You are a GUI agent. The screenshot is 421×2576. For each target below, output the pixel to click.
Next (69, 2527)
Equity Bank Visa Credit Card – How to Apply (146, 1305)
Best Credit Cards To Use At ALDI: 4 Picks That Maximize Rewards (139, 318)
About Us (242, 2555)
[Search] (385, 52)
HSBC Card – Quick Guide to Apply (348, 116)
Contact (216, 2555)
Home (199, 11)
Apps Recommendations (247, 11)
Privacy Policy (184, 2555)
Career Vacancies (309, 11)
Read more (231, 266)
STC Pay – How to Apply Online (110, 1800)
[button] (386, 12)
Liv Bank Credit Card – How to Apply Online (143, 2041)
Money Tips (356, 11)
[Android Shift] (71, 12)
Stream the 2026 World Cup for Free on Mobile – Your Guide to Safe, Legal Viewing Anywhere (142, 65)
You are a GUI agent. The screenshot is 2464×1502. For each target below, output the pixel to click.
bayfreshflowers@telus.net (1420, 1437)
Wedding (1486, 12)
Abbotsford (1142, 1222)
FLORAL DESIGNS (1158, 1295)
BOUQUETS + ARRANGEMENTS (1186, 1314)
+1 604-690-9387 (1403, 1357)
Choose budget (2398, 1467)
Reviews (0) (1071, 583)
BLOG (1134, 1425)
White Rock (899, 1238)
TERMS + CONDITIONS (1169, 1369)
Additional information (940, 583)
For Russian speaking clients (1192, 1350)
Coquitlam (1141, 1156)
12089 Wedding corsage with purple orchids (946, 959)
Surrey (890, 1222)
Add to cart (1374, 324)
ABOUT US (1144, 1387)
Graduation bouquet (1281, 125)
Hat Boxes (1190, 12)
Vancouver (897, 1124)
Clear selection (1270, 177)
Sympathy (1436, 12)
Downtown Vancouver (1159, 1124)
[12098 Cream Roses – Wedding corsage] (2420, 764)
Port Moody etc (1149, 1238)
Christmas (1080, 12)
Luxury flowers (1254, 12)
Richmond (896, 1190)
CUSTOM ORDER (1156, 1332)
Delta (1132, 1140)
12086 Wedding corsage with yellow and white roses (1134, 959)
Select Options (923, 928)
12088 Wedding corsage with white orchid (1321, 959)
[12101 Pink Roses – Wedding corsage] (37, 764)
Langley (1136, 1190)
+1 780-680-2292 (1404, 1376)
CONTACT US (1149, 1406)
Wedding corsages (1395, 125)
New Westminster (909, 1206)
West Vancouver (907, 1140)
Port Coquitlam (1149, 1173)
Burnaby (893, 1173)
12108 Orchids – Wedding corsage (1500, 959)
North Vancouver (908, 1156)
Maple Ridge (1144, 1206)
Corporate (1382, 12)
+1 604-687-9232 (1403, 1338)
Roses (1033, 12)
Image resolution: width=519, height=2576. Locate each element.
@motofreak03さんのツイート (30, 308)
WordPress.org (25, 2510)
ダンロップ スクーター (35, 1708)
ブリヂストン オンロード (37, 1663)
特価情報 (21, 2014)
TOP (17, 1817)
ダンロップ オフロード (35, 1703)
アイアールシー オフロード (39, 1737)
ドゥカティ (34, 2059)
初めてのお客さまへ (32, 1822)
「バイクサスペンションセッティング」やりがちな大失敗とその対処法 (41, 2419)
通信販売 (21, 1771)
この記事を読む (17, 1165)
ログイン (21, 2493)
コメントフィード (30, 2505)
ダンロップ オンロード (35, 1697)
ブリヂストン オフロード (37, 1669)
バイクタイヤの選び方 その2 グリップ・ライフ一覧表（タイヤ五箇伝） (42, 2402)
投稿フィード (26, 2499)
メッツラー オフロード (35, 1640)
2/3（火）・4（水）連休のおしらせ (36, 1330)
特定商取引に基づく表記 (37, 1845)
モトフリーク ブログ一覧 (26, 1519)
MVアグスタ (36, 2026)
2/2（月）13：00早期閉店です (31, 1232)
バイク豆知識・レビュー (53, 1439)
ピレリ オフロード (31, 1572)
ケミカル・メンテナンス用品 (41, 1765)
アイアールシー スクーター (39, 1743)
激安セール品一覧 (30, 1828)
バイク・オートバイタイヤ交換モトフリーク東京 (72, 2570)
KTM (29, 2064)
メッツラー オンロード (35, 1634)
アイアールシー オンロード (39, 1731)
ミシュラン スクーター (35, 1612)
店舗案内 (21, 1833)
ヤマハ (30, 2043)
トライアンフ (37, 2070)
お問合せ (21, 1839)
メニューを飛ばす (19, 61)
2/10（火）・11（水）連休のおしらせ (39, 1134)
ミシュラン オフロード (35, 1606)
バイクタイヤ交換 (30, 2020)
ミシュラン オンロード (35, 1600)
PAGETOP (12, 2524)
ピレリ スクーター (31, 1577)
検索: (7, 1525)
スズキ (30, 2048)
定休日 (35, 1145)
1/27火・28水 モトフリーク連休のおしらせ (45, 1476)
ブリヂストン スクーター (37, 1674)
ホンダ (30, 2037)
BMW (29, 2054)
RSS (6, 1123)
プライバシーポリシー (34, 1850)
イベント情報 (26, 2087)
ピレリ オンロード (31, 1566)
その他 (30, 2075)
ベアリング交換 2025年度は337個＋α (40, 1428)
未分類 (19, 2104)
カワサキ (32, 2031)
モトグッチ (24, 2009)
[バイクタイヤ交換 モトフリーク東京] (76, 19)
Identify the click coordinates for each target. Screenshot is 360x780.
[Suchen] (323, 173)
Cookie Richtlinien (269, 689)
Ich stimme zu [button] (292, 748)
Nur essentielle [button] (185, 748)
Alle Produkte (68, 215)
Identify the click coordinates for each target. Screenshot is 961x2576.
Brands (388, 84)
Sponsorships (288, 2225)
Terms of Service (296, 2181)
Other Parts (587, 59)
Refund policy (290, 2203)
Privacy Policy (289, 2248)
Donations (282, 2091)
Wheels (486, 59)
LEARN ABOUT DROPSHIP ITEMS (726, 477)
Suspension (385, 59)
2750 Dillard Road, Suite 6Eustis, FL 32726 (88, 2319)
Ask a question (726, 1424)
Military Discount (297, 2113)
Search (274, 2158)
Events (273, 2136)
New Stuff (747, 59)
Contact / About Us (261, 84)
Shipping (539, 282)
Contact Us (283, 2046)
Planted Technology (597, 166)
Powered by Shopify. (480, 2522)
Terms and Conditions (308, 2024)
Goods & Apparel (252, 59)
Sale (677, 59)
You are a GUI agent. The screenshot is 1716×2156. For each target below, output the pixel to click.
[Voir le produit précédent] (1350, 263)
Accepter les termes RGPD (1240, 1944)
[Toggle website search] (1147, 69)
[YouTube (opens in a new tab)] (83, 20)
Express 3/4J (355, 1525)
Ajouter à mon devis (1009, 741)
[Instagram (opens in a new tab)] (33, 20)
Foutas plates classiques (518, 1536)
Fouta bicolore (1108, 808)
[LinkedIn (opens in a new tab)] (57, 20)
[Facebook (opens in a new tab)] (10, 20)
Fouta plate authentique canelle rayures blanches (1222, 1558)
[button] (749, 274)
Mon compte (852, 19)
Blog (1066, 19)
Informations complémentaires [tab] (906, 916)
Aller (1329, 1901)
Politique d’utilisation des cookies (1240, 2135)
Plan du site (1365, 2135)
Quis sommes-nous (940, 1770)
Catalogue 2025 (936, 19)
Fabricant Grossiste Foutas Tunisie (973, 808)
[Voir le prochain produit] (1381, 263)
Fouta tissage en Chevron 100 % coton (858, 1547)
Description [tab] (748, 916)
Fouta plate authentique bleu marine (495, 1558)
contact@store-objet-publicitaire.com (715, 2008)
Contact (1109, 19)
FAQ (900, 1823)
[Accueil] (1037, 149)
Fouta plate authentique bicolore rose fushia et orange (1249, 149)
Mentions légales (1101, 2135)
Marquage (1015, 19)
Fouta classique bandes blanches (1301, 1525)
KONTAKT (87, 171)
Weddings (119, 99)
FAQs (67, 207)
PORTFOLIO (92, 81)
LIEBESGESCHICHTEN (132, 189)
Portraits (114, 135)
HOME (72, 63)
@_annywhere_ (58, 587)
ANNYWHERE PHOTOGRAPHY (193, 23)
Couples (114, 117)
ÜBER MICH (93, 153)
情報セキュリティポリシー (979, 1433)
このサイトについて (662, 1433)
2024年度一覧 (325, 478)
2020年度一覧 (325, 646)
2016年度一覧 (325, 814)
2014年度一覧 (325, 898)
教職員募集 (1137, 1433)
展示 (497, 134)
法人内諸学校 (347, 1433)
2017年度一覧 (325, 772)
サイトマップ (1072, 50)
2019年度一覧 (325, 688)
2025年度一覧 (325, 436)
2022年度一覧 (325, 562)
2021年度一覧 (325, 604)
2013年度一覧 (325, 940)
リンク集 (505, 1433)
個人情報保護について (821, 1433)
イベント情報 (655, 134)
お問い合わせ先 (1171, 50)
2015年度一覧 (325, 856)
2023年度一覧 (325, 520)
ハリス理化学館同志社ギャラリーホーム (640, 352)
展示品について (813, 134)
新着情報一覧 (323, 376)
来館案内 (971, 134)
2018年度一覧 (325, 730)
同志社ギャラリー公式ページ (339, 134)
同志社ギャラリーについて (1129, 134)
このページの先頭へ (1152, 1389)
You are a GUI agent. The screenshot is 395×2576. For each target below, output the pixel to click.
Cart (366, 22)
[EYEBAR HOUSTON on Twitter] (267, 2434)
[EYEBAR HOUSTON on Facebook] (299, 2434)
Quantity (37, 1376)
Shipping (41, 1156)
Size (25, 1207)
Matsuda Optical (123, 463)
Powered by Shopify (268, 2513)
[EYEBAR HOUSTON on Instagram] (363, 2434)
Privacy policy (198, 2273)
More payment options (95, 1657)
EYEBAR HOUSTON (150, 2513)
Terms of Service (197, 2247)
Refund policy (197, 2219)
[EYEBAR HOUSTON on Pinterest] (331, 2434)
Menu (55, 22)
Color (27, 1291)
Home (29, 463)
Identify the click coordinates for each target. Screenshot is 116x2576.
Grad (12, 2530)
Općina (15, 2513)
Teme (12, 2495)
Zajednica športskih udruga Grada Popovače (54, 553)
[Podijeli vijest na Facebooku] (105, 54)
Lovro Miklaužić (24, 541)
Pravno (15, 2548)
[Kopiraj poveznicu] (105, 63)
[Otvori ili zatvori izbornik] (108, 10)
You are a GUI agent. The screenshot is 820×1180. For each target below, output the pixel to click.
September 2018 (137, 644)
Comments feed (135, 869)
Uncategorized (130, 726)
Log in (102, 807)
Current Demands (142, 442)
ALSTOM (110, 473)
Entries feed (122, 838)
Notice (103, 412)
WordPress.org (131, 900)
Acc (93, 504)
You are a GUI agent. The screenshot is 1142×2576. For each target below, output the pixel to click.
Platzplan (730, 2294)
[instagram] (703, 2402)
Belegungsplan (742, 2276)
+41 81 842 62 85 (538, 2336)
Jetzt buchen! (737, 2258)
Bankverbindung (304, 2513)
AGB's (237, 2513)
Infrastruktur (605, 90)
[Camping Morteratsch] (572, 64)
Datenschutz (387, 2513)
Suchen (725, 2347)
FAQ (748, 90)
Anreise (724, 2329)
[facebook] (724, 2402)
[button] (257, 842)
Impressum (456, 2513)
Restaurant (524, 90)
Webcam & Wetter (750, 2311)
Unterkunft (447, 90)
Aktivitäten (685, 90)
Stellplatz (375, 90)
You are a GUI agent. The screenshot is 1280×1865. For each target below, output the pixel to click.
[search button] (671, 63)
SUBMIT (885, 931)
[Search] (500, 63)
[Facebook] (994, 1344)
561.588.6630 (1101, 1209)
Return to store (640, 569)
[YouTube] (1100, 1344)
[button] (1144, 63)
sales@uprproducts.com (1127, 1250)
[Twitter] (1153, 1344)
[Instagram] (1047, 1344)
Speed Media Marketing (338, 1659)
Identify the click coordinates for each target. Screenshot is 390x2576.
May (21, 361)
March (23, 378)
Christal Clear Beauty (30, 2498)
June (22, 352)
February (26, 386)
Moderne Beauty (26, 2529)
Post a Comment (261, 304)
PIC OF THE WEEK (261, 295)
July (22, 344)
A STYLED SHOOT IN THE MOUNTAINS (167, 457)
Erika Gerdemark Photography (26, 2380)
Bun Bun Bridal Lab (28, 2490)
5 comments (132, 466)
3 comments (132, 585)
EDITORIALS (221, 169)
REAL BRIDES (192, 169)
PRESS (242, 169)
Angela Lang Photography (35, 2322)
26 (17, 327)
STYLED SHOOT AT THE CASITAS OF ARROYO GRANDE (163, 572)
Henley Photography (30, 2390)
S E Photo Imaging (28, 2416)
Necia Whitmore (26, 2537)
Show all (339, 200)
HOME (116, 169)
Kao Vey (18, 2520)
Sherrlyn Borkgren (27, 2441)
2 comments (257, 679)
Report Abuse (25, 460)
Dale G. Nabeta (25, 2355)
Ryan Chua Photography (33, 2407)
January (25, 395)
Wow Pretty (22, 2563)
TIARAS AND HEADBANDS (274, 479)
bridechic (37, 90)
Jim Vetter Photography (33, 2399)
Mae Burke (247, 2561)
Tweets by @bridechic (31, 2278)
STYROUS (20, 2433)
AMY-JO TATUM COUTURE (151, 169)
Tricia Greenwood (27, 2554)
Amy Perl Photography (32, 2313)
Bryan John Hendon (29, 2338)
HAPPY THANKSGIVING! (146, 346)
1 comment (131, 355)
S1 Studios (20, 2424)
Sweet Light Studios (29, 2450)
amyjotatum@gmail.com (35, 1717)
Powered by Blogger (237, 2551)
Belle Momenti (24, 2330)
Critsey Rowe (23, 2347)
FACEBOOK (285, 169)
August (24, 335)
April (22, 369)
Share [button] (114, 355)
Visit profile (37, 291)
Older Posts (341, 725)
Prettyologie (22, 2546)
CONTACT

What to work on:
What you retype should run from the first line of the entries above through the line containing "WordPress.org (25, 2510)", exactly and in full.

Task solution:
You are a GUI agent. The screenshot is 421×2576. For each target below, output the pixel to click.
Next (69, 2527)
Equity Bank Visa Credit Card – How to Apply (146, 1305)
Best Credit Cards To Use At ALDI: 4 Picks That Maximize Rewards (139, 318)
About Us (242, 2555)
[Search] (385, 52)
HSBC Card – Quick Guide to Apply (348, 116)
Contact (216, 2555)
Home (199, 11)
Apps Recommendations (247, 11)
Privacy Policy (184, 2555)
Career Vacancies (309, 11)
Read more (231, 266)
STC Pay – How to Apply Online (110, 1800)
[button] (386, 12)
Liv Bank Credit Card – How to Apply Online (143, 2041)
Money Tips (356, 11)
[Android Shift] (71, 12)
Stream the 2026 World Cup for Free on Mobile – Your Guide to Safe, Legal Viewing Anywhere (142, 65)
You are a GUI agent. The screenshot is 2464×1502. For each target below, output the pixel to click.
bayfreshflowers@telus.net (1420, 1437)
Wedding (1486, 12)
Abbotsford (1142, 1222)
FLORAL DESIGNS (1158, 1295)
BOUQUETS + ARRANGEMENTS (1186, 1314)
+1 604-690-9387 (1403, 1357)
Choose budget (2398, 1467)
Reviews (0) (1071, 583)
BLOG (1134, 1425)
White Rock (899, 1238)
TERMS + CONDITIONS (1169, 1369)
Additional information (940, 583)
For Russian speaking clients (1192, 1350)
Coquitlam (1141, 1156)
12089 Wedding corsage with purple orchids (946, 959)
Surrey (890, 1222)
Add to cart (1374, 324)
ABOUT US (1144, 1387)
Graduation bouquet (1281, 125)
Hat Boxes (1190, 12)
Vancouver (897, 1124)
Clear selection (1270, 177)
Sympathy (1436, 12)
Downtown Vancouver (1159, 1124)
[12098 Cream Roses – Wedding corsage] (2420, 764)
Port Moody etc (1149, 1238)
Christmas (1080, 12)
Luxury flowers (1254, 12)
Richmond (896, 1190)
CUSTOM ORDER (1156, 1332)
Delta (1132, 1140)
12086 Wedding corsage with yellow and white roses (1134, 959)
Select Options (923, 928)
12088 Wedding corsage with white orchid (1321, 959)
[12101 Pink Roses – Wedding corsage] (37, 764)
Langley (1136, 1190)
+1 780-680-2292 (1404, 1376)
CONTACT US (1149, 1406)
Wedding corsages (1395, 125)
New Westminster (909, 1206)
West Vancouver (907, 1140)
Port Coquitlam (1149, 1173)
Burnaby (893, 1173)
12108 Orchids – Wedding corsage (1500, 959)
North Vancouver (908, 1156)
Maple Ridge (1144, 1206)
Corporate (1382, 12)
+1 604-687-9232 (1403, 1338)
Roses (1033, 12)
Image resolution: width=519, height=2576. Locate each element.
@motofreak03さんのツイート (30, 308)
WordPress.org (25, 2510)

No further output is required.